Radnabe Lohner Porsche Elektromobil (Nachbau)
Model Year: 1900
Engine: Radnaben-Elektromotor
Displacement: -
Power Output: 2,5 PS (1,8 kW)
Top Speed: 50 km/h

History:
At the age of 24, Ferdinand Porsche creates a sensation at the 1900 Paris World Fair. The vehicle on display was built under contract with the Lohner Imperial and Royal Coach Factory in Vienna and was equipped with his electric wheel hub motor. Porsche’s talents in electrical engineering combined with his affinity for the automobile provide economically viable solutions just when engines powered by electricity, gas, or gasoline are being developed. In the same year, he designs the first production vehicle with a hybrid gasoline-electric propulsion system – the Lohner-Porsche “Mixte”- a predecessor of today’s hybrid cars with gasoline-electric propulsion. Soon after, he invents the all-wheel drive and the four-wheel brake.



Austro-Daimler Motorspritze
Model Year: 1912
Engine: 4-Zyl. Reihe
Displacement: 2010 ccm
Power Output: 20 PS (15 kW)
Top Speed: 55 km/h

History:
Ferdinand Porsche develops an early interest in fire trucks. They are fast and very practical – the kind of solutions he enjoys working on. After he joins Austro-Daimler as chief engineer, his development activities focus on such community-service vehicles. His first customer is the company’s own fire crew, for whom he develops a special vehicle: for the first time, personnel transport, a water pumper, and a hose are combined in a motor vehicle. After a 20-year tour of duty in the plant, this fire engine reliably serves a community in Austria’s Burgenland for another 36 years. Even during this early stage of his career, Ferdinand Porsche makes a name for himself through his constant search for better solutions. One such contribution is the design of an expensive, high-capacity luxury sedan, the “ADM Phaeton”, which Porsche sees through to its market introduction shortly before his departure from Austro-Daimler in 1923.
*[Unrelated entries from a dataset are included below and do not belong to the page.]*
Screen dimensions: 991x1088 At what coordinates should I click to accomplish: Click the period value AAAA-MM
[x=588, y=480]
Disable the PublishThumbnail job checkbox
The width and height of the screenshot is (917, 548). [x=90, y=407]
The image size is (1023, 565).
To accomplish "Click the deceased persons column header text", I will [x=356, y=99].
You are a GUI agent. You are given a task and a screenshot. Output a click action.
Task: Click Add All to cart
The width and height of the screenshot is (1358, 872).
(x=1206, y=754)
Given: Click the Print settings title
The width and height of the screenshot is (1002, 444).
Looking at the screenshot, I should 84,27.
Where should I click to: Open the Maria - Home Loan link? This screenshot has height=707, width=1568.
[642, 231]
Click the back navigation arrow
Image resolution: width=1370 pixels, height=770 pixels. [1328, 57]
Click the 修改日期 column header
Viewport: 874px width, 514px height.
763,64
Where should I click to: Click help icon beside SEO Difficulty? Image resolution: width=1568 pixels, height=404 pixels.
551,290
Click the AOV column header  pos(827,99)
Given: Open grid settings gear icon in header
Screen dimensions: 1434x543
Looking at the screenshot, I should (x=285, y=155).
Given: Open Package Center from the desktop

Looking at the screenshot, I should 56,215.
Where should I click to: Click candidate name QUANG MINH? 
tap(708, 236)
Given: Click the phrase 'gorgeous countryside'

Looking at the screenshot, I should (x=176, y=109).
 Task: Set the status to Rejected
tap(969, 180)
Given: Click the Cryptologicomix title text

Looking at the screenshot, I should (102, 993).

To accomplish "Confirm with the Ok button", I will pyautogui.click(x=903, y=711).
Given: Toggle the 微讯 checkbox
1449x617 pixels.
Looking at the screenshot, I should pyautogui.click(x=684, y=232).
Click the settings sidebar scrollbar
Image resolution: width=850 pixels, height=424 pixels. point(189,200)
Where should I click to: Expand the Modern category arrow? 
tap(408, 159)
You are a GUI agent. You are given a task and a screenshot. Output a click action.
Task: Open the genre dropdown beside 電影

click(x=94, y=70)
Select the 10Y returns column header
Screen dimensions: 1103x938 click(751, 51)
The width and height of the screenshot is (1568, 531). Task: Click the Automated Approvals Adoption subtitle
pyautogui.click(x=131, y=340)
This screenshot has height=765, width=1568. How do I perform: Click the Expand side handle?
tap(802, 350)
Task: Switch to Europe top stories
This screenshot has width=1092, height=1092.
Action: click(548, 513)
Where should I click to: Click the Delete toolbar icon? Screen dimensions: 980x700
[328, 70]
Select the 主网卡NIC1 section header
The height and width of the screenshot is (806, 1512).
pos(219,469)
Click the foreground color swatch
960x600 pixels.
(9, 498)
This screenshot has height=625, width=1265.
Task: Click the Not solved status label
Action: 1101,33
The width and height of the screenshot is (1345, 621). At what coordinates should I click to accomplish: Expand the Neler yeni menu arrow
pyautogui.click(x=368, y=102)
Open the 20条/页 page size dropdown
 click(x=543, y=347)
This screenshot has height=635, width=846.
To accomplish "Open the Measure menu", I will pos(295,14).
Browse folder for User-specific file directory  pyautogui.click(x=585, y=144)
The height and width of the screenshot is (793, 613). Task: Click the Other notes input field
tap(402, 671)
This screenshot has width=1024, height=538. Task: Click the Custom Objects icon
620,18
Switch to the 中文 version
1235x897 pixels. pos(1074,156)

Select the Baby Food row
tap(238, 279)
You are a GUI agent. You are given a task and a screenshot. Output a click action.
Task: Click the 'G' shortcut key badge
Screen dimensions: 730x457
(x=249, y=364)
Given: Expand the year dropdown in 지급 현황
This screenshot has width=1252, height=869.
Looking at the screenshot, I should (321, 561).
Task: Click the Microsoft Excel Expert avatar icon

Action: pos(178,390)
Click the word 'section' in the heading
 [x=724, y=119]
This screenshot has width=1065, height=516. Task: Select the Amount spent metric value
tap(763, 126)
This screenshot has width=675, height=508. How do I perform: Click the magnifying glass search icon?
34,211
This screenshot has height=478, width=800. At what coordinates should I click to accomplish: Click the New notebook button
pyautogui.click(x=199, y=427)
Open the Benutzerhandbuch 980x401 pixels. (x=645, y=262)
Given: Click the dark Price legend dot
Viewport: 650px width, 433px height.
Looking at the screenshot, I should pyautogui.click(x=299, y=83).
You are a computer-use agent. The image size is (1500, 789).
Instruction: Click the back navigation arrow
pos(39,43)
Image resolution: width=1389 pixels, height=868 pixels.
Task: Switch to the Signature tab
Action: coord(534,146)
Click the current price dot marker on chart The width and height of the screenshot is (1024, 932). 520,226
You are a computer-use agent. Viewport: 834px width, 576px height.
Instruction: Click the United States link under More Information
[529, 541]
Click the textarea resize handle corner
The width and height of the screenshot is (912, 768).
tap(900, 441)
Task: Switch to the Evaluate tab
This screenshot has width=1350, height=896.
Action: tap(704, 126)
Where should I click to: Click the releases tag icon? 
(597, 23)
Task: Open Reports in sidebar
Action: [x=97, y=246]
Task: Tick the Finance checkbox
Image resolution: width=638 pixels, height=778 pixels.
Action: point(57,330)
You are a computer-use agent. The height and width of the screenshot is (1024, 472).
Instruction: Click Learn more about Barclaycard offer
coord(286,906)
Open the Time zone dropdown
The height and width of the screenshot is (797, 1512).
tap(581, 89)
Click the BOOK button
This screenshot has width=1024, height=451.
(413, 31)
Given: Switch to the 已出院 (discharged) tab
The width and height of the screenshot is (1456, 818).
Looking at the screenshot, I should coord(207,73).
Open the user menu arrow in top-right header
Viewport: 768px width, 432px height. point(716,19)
Austro-Daimler ADS R “Sascha”
Model Year: 1922
Engine: 4-Zyl. Reihe
Displacement: 1089 ccm
Power Output: 45 PS (33 kW)
Top Speed: 144 km/h

History:
Though designed for Austro-Daimler, the “Sascha” in effect launches Porsche’s great motorsport tradition at the Targa Florio road race in Sicily.
In 1922, this compact high-performance car, originally developed as the precursor of a production four-seater, places first and second on the first try in its class. Key factors in this success are the nimble handling and effective power transfer of this lightweight car, which tips the scale at a mere 598 kilograms. Named after the financial sponsor of the project, industrialist Count Alexander “Sascha” Kolowrat, this car brings a total of 43 racing victories. Ferdinand Porsche also is a racing enthusiast, as this sport enables him to test the viability of his designs under extreme conditions. In the “Sascha” he establishes the fundamental principle of optimizing the power-to-weight ratio, which becomes a key attribute of all Porsche sports cars.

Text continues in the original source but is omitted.